Well, I will give you some tips on how not to stand out for the wrong reasons. These are all real life examples of what we have seen when hiring staff. And it seems common sense is often not as common as you would think.
If you make any of these blunders, you could be dooming your chances of getting the job.
1. Read the job application rules (before sending in your application)
It still makes me so frustrated that people apply for jobs and clearly do not read the instructions in the job ad. Always when I hire staff, I ask them to do something in particular when applying for the job. This is their first test – attention to detail. So quite often I will say “please put the phrase I am your next superstar bookkeeper in the subject line of the email when you send through your application.” Last time I hired, of the first 40 applications I received only 8 of them followed this pretty basic step. Less than 50% had attention to detail for a bookkeeping role where attention to detail is paramount. Read the rules, and do what is asked.
2. Do your research – it’s not hard
Now I run a Bookkeeping and Accounting business and I have hired both bookkeepers and administration staff over the past five years. I live on social media, I have a website, if you google “Stacey Price Accountant” or “Healthy Business Finances” I am easily found. Yes still people will email me and not mention my name or business name in the entire application process. It just makes me wonder if they know what role they are even applying for. I want to know why people want to work for me, and I want someone who can’t wait to be part of our crazy team. Say something in your application that makes me know you have stalked me. It will set you apart instantly.
3. Spelling mistakes and errors
Now I am the first to admit that I am a numbers person not a words person, but hello spell check. It is your best friend – please use it. Any copying and pasting a cover letter you wrote for a job from 5 years ago and changing the date is not enough. Chances are there will be errors in the letter.
I have had prospective employees call me Sir, or Sarah or Tracey – none of which are correct. Now if they had done their research (as noted above) this error would be non existent.
With so much on the line, there is simply no excuse for sending out a CV that is not letter perfect.
4. Length and style matters
Your resume should be polished and professional, not some kind of artistic expression which could take place in a gallery somewhere. .

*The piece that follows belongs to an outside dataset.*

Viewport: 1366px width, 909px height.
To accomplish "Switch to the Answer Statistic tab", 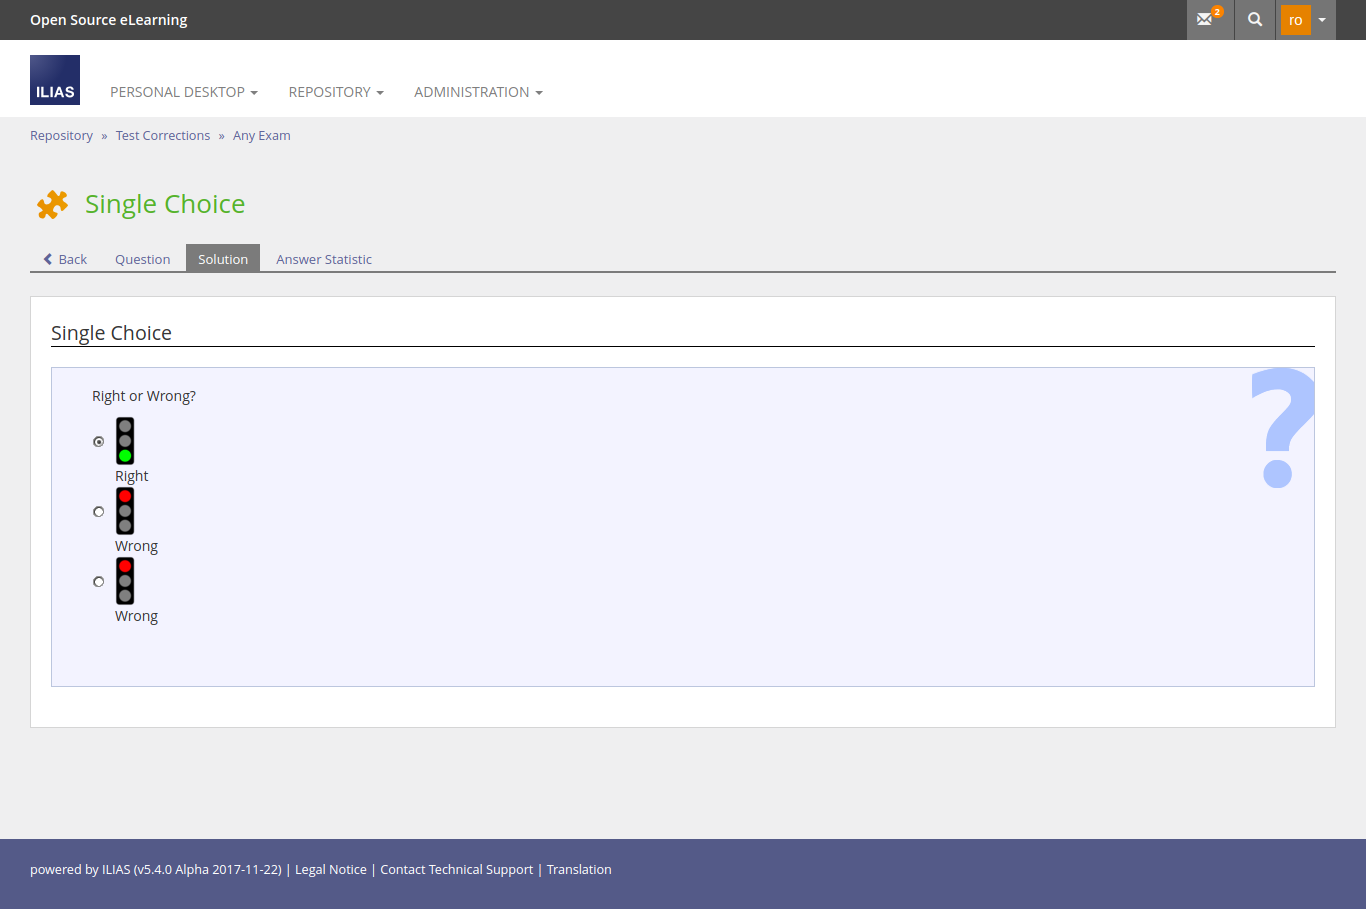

As resumes are often viewed on a computer screen and not printed out, avoid fancy fonts as these can be especially hard to read on screen, unusual colors, tacky clip art and other flourishes, they take more from your resume than they add. I have had people insert a video into a resume, but when I tried to open the document the video didn’t work – so it was a useless addition.
And length matters. No business owner or HR team has the time or dedication to read a 17 page resume. You don’t need to tell them what you did every minute of the day in each role you have had. Don’t write things just for the sake of writing things. Be concise, use bullet points and if in doubt, seek out a resume service to get a helping hand.
5. A lack of accomplishments
Your future boss does not want to know what your daily duties were. He or she wants to know what you were able to accomplish in the past and what you can bring to the organisation in the future. Your resume should focus on what you have been able to achieve thus far in your career, and the skills you will use to build more in the future.
Try to tie those skills you have already got, to the job you are applying for. A nice paragraph in your email or cover letter outlining why your existing skills sets you up nicely for this role will put you at the front of the pack. But please don’t try to tell a prospective employer “you will be great” if you can’t back it up with actual accomplishments.
6. Keywords matter
The first person to read your resume in tech current tech driven environment may not be a person at all. Search engine robots and automated systems are often used to sort resumes and look for key job skills. If your resume does not include the keywords the robot is looking for, the document may never make it to human eyes.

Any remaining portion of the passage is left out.